SUPPLIED MATERIAL:

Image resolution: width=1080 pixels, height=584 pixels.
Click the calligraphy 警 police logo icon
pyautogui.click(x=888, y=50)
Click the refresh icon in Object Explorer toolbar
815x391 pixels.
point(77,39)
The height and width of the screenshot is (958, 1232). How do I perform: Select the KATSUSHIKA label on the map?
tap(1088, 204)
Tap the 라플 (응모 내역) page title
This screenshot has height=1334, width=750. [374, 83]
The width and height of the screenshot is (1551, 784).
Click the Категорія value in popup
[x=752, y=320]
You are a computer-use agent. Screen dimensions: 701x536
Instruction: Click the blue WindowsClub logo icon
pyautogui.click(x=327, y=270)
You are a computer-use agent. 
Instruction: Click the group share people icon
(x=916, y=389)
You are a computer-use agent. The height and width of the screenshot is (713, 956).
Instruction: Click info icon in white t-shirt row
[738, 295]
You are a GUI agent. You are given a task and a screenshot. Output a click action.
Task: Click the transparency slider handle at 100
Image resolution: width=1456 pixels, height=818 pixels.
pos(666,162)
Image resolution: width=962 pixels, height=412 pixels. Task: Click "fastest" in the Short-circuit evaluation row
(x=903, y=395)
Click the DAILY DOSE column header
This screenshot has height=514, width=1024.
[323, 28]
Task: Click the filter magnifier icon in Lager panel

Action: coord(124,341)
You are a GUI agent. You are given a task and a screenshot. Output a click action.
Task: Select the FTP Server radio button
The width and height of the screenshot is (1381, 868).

ACTIVITY: Within the material above, find the lines that contain the word "agent"; copy them.

ANSWER TO THIS TASK:
You are a computer-use agent. Screen dimensions: 701x536
You are a computer-use agent. 
You are a computer-use agent. The height and width of the screenshot is (713, 956).
You are a GUI agent. You are given a task and a screenshot. Output a click action.
You are a GUI agent. You are given a task and a screenshot. Output a click action.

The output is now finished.